Psalm 118:1-2, 19-29 •  Luke 19:28-40

I really like that, in this relatively brief story in today’s Gospel readings, common fare for those who observe Palm Sunday every year, those who oppose Jesus and those who support Jesus are at the same time getting what’s going on entirely right and missing the point entirely.  When preachers get to preaching on this passage, more often than not the focus is the punchline, when Jesus tells his opponents that if the people don’t cry out, the very rocks will.  It’s a great little triumphal note at the expense of the Pharisees, who in many modern Christians’ imaginations are some sort of cross between Ben Jonson’s Puritans and that traffic cop who always seems to turn up when you’re in a hurry and aren’t doing anyone any harm, after all.  With the bad guys in that role, the image is something like the scene (that used to appear in music videos as I remember them, though my memory might be skewed) of the wild rock ‘n roll party erupting against the protests of the grumpy librarian or the uptight school teacher.  (I’m quite certain both of those stock repressors appeared in Twisted Sister videos at some point.)

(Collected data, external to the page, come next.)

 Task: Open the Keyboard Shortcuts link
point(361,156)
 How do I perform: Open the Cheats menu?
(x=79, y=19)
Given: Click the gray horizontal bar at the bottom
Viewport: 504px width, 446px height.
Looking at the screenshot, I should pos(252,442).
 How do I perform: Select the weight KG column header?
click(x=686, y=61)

As fun as that image is, the Pharisees, of course, were a more complex lot.  Far from being the establishment of the day, they were among the most threatening groups in the eyes of the Roman Empire, and in the generation after Christ ascended a faction of theirs would be among the most ardent supporters of armed revolt against Rome.  (The faction that called for nonviolent responses lived to see another couple millennia and eventually became the Rabbis we know today.)  One could easily imagine the Pharisees in the Jerusalem crowd that day as being among the pacifist faction, beseeching Jesus to quiet this open rebellion lest the Roman army come marching in to put it down.  And to be fair to the Pharisees (not something that many preachers spend much time doing, I realize), in the next scene Jesus does (in the synoptics at least) condemn the Jerusalem Temple precisely for being a den of lestai (a word that the Jewish/Roman historian Josephus uses to name the armed robbers who resisted Rome in the Jewish Wars of the day).  So insofar as they realized that armed rebellion would end badly for Jerusalem, they were precisely right.

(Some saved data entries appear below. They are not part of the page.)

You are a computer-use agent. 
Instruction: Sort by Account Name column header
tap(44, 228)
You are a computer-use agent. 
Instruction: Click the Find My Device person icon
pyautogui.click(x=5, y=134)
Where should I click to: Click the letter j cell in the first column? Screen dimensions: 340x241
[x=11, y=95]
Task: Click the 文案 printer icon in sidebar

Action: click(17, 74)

But this moment, between the approach to the city and the entry into the Temple, Jesus surprises me every time, rebuking the Pharisees indirectly and claiming that the shouts of praise are something approaching inevitable.  That the people think that armed rebellion is going to give them the legendary Davidic age that they’d spent their youths dreaming about is entirely wrong, but that they see something grand coming into Jerusalem is entirely right.  And the Pharisees’ fears of mob revolt is right on the money, but their identification of Jesus with simple mob revolt is entirely off target.

Such complexity falls on deaf ears, I think, when we Christians think of passages like Psalm 118 as “predictions” that “come true” in the day of Jesus.  To be sure, Matthew often writes of Scriptures’ being fulfilled, but that image is a different one from the simple toggle switch that either falls on “fact” or “not-fact.”  To fulfill means that there was something there already that becomes full, not merely verified, that what generations of Israelites and Jews heard in their Temple and their Synagogues was not some bet placed on a football game that either paid off or didn’t but the very fabric of their imaginations, something that likely resonated in scores of ways in the days of the early Roman Empire (and whose harmonies come to us in at least two very different bodies of literature, the Dead Sea Scrolls and the New Testament).  There were would-be Messiahs before Jesus, and there would be more to come.  To blame these folks for “not seeing” that Jesus was the toggle switch flipped is to miss the whole idea of fulfillment and to point a self-righteous finger where perhaps more appropriate would be a kind of Aristotelian fear and pity, wondering whether we might be the ones next to read wrong.

As Jesus approaches, the response that the universe, whether humanity or rockiness, issues forth is praise.  Such is only natural.  What takes grace is to stick around when Thursday night comes.